Tareas =
(a) ¿Puedes resumir en dos oraciones el fragmento sobre los álbumes de fotos?
(b) ¿Puedes reproducir palabra por palabra la parte del fragmento sobre los álbumes de fotos que comienza con las palabras que contienen "Julián Alonso se" y termina con "propio álbum-libro encuadernado."?

Bloque de texto =

Todos los expertos le dan la razón. Coinciden en que ver nuestra imagen en edades anteriores y en situaciones ya pasadas nos ayuda a reconocernos y a recordar quiénes hemos sido. Es una manera de enraizar nuestra biografía. “Cuando revisamos esos álbumes nos vamos narrando nuestras vidas y las de nuestros antepasados y esto nos vincula y nos da pertenencia”, explica la psicóloga María Fernanda Plata, experta en apegos y análisis transaccional.
Julián Alonso se pasa las fotos desde el móvil a una carpeta en el ordenador y ahí va componiendo, más grandes o más pequeñas, con fondos de colores o neutros, sus álbumes. Las vacaciones de verano, el 90 cumpleaños del abuelo, la actuación en el colegio, un mix con muchas cosas juntas. Otro cambio significativo de costumbres: la mayoría de las personas ya no imprimen fotos sueltas, sino que hacen su propio álbum-libro encuadernado.

Datos disponibles =
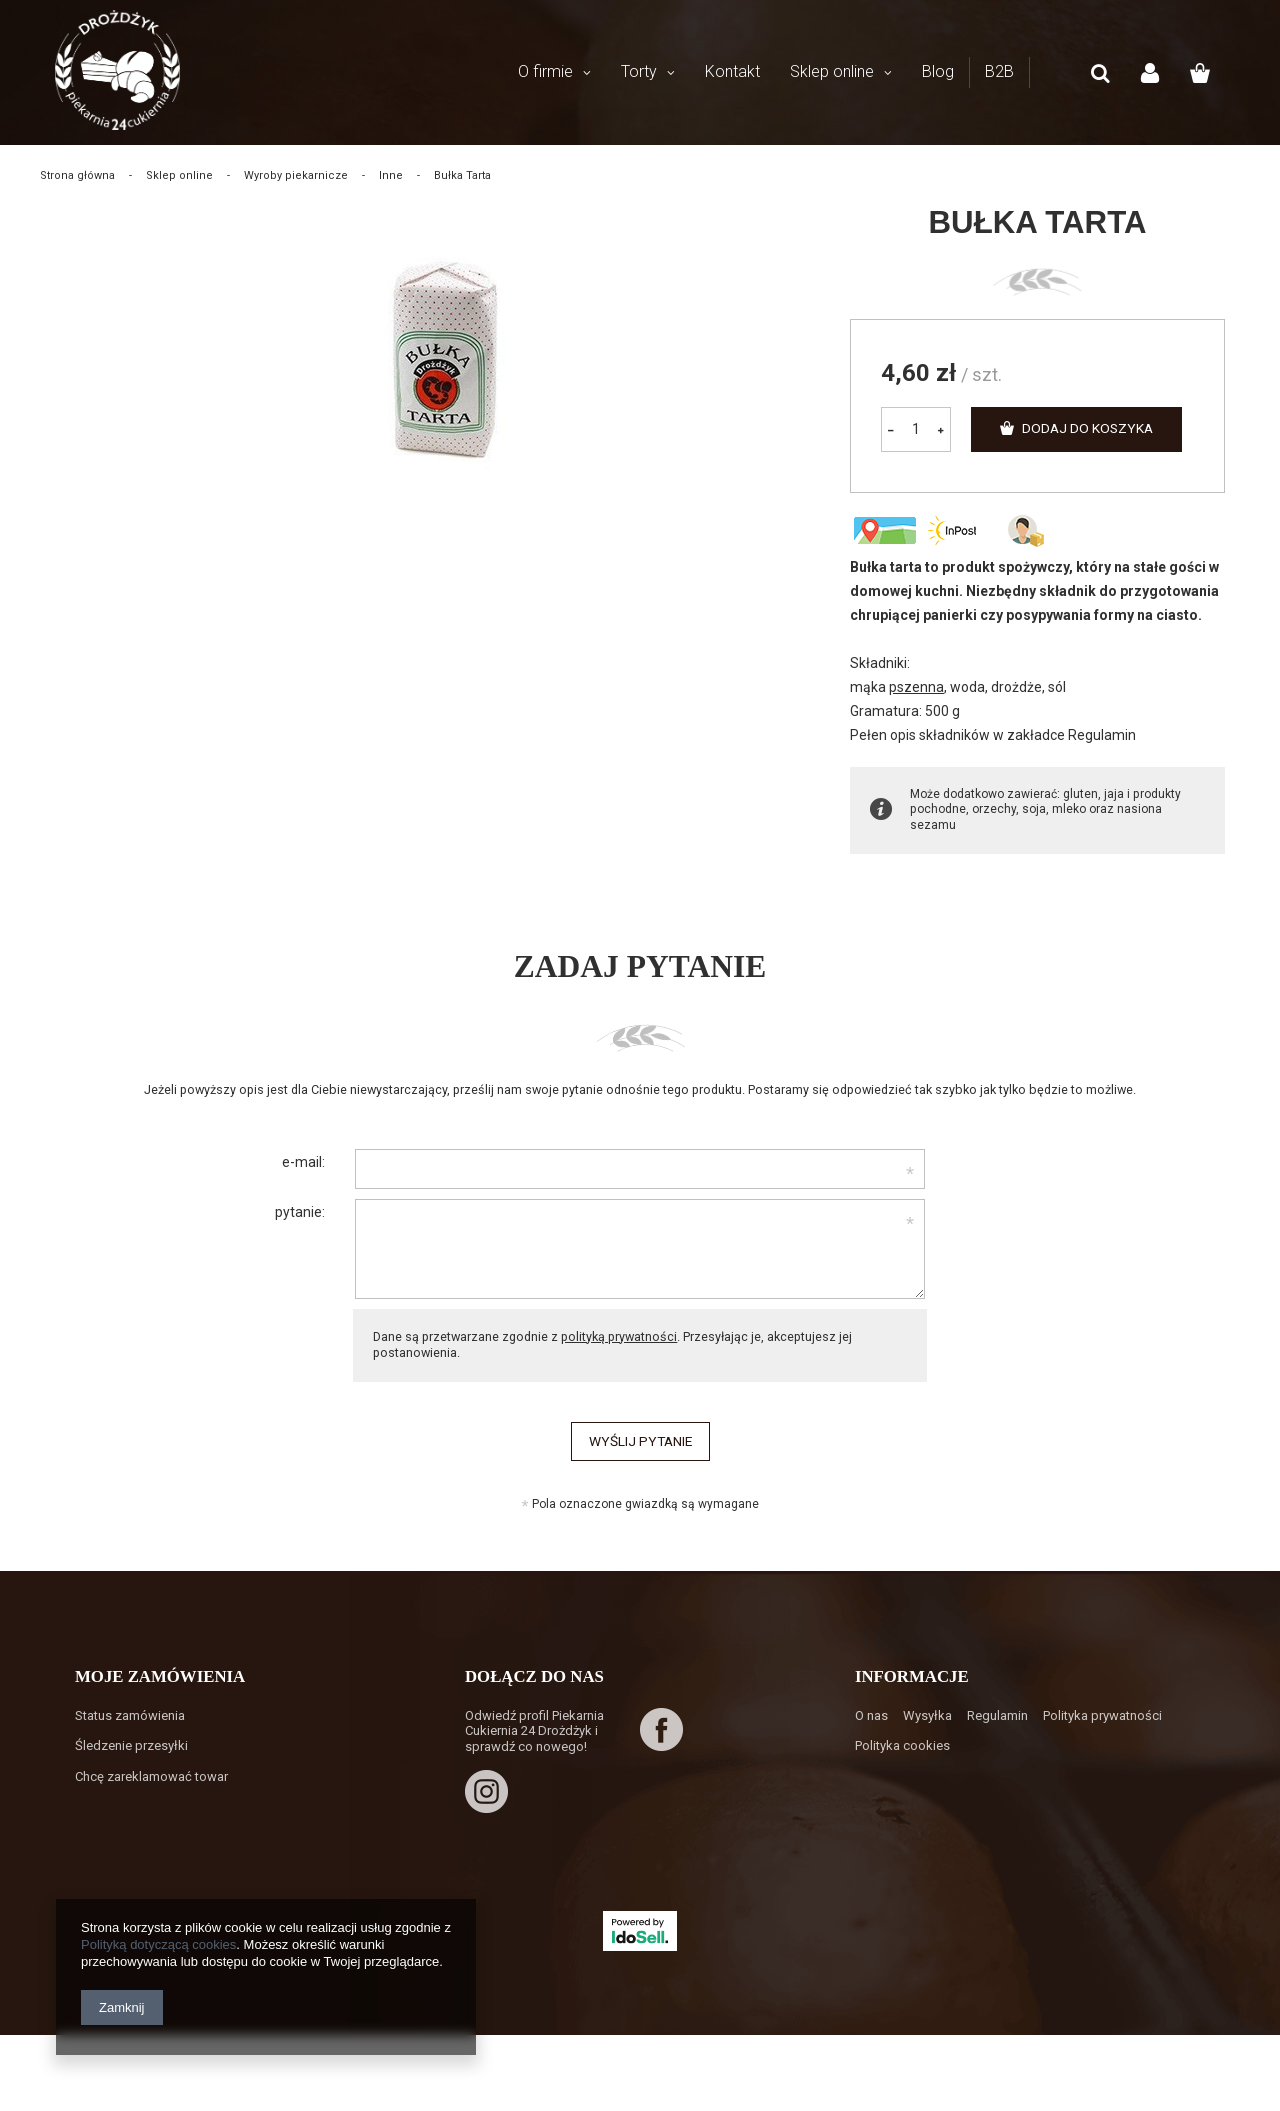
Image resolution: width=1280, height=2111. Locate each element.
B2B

Soluciones propuestas =
(a) Según los expertos, ver nuestra imagen en edades y situaciones pasadas nos ayuda a reconocernos, a recordar quiénes hemos sido y a enraizar nuestra biografía, y revisar los álbumes nos vincula y nos da pertenencia. Julián Alonso compone sus álbumes en el ordenador con las fotos que pasa desde el móvil, y la mayoría de las personas ya no imprimen fotos sueltas, sino que hacen su propio álbum-libro encuadernado.

(b)
Julián Alonso se pasa las fotos desde el móvil a una carpeta en el ordenador y ahí va componiendo, más grandes o más pequeñas, con fondos de colores o neutros, sus álbumes. Las vacaciones de verano, el 90 cumpleaños del abuelo, la actuación en el colegio, un mix con muchas cosas juntas. Otro cambio significativo de costumbres: la mayoría de las personas ya no imprimen fotos sueltas, sino que hacen su propio álbum-libro encuadernado.